In the ‘90s, American academic Deborah Lipstadt put out a book criticising the culture of Holocaust denial. In it she directly attacked Irving. He didn’t take kindly to her accusations, bringing a libel action in London against her. The stakes were high. Should the result go the wrong way, a certain degree of legitimacy could end up connected to Irving and others like him.

Adapted from Lipstadt’s account by David Hare, Mick Jackson’s film dramatises the affair from start to finish. Rachel Weisz steps into Lipstadt’s shoes with Timothy Spall taking on Irving. The other key figures are her legal team led by Anthony Julius (Andrew Scott) out of court, and Richard Rampton (Tom Wilkinson) in the chamber.

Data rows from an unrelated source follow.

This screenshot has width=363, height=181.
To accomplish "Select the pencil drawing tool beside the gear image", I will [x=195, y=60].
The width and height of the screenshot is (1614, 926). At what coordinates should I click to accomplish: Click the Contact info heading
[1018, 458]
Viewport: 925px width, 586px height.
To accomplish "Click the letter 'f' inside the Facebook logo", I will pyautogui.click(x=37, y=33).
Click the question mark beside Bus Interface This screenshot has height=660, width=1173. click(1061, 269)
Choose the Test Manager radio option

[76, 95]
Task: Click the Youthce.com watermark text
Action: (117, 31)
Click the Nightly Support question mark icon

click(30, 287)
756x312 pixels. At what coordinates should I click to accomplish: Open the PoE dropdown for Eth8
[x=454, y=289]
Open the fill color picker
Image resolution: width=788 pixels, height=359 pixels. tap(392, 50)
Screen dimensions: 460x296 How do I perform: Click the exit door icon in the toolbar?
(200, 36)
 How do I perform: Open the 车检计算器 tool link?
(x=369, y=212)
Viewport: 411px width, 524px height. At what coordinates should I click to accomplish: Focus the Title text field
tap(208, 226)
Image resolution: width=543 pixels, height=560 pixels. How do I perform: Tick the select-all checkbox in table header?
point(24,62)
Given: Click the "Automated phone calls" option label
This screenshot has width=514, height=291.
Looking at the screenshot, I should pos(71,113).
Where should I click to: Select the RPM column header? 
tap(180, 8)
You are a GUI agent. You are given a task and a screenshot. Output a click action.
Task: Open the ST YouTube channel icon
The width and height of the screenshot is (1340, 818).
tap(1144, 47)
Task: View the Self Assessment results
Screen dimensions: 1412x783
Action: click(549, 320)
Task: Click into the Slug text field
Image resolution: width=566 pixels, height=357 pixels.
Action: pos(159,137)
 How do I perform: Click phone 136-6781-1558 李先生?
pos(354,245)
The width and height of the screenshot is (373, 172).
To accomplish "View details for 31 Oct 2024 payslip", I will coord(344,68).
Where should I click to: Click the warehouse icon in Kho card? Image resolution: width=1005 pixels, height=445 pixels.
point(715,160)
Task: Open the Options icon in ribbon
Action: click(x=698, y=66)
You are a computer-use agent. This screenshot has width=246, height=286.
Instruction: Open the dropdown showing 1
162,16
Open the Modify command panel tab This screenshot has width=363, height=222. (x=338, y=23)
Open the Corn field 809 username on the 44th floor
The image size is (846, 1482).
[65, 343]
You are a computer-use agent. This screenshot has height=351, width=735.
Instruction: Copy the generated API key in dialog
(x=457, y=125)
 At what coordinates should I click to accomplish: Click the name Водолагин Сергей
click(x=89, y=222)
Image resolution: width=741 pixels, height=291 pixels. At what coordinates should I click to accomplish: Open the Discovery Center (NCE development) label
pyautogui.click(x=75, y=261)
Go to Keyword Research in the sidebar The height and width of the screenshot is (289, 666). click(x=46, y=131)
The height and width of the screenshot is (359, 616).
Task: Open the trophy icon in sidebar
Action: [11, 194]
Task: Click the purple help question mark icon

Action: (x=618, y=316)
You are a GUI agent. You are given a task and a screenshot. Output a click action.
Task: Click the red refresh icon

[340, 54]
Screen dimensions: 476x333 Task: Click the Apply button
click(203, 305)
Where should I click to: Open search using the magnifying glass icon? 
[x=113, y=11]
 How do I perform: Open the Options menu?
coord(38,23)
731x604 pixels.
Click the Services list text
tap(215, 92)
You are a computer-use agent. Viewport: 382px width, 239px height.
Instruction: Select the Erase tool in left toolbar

Nothing particularly revolutionary occurs along the way. There are scenes of high drama and scenes of low, plus plenty of time arguing in court and a fieldtrip to wintery Auschwitz. Some of these moments are blown up beyond believability, an attempt to inject artificial drama into the screenplay. When the trial takes a bad turn, frantic shouting occurs even though the chance to set Irving right will come along soon. Unnecessary visual flourishes are interjected, one used to bring the horror of the gas chambers to life.

None of this is needed, nor does it overly harm an otherwise gripping story. The court scenes are without exception thrilling. They could be watched for hours, Irving tearing down one expert witness only to be torn down himself by Rampton. Intimate moments work well too, particularly between Lipstadt and Rampton. Weisz and Wilkinson connect well together allowing moments of understanding and exposition to be shoehorned in elegantly.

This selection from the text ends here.